Die Revision der Kläger wird zurückgewiesen.
Die Kosten der Rechtsmittelverfahren tragen die Kläger als Gesamtschuldner.
Von Rechts wegen
Tatbestand
Die Parteien streiten in erster Linie darüber, ob die beklagte Bank wegen Kontokorrentkreditforderungen aus einer notariellen Grundschuldbestellungsurkunde mit Übernahme der persönlichen Haftung vollstrecken darf.
Am 24. Juni 1986 kauften die Kläger ein Grundstück. Zur Finanzierung des Kaufpreises bestellte der Verkäufer am gleichen Tage für die kreditgebende Beklagte eine vollstreckbare Grundschuld über 720.000 DM zuzüglich Zinsen.

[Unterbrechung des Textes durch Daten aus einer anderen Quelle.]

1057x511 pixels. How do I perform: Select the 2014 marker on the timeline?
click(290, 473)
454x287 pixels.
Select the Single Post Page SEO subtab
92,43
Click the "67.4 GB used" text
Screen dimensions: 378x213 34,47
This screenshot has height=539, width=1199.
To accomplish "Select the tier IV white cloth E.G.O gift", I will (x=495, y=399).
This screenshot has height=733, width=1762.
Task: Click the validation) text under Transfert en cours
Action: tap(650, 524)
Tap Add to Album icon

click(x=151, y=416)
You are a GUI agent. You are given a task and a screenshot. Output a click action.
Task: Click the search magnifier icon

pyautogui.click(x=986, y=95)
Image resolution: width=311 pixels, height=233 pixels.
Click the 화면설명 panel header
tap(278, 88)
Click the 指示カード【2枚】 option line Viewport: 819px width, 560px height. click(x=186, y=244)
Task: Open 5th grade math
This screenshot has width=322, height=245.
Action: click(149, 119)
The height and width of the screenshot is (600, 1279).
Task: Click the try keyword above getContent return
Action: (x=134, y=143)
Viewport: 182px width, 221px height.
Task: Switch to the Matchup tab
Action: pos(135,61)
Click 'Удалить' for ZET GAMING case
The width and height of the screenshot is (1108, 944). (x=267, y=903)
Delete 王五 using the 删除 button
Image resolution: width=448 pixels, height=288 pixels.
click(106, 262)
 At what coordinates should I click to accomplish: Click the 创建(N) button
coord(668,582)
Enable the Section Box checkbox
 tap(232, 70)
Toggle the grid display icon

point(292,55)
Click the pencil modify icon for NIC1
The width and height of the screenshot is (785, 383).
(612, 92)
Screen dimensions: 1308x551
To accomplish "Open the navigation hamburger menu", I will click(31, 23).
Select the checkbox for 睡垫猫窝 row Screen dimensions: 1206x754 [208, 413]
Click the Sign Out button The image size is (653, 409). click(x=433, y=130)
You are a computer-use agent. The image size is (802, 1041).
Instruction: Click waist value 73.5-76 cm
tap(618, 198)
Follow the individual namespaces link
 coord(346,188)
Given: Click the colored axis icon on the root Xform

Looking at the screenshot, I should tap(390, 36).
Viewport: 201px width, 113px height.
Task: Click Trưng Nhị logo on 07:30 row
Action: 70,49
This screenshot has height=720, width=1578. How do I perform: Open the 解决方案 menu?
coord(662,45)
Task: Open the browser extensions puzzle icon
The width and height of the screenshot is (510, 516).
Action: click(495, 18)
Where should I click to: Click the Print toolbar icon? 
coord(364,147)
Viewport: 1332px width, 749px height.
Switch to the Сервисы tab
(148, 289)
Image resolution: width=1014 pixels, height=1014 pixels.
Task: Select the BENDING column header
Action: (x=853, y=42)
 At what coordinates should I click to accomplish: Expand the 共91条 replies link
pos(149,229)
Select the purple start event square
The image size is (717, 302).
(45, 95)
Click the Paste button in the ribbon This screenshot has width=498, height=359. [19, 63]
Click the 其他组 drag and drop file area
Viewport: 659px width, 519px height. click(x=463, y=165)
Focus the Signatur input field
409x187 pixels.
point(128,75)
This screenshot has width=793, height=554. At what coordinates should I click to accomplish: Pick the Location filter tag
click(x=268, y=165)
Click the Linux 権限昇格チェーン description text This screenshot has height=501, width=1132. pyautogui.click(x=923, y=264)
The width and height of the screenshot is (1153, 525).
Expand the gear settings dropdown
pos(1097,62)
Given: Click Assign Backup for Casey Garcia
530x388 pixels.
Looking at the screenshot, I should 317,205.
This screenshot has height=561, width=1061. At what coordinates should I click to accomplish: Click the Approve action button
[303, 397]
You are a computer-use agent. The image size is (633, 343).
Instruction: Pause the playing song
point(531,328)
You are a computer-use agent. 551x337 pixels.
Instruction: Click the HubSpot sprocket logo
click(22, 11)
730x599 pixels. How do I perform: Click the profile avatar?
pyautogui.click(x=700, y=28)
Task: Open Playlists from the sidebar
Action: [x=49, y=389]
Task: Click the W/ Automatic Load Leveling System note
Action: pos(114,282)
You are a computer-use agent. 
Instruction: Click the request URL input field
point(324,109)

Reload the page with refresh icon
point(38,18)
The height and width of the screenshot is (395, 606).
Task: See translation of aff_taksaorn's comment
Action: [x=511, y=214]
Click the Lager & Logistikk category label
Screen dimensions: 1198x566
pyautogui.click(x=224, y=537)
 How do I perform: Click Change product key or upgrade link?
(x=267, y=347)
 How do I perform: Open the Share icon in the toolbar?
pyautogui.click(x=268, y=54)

In der notariellen Bestellungsurkunde übernahmen die Kläger sowie der Vater des Klägers zu 1) und der Ehemann der Klägerin zu 2) die persönliche Haftung in Höhe der Grundschuld und unterwarfen sich der sofortigen Zwangsvollstreckung in ihr gesamtes Vermögen. Nach der in der Grundschuldbestellungsurkunde enthaltenen Sicherungsabrede darf der Gläubiger bis zum Übergang des Grundstückseigentums auf die Käufer „das Grundpfandrecht nur insoweit als Sicherheit verwerten und/oder behalten, als er oder der Käufer tatsächlich Zahlungen auf die Kaufpreisschuld des Käufers geleistet hat. Alle weiteren innerhalb oder außerhalb dieser Urkunde getroffenen Zweckbestimmungserklärungen, Sicherungs- und Verwertungsvereinbarungen gelten erst nach Übergang des Eigentums am Pfandobjekt auf den Käufer.”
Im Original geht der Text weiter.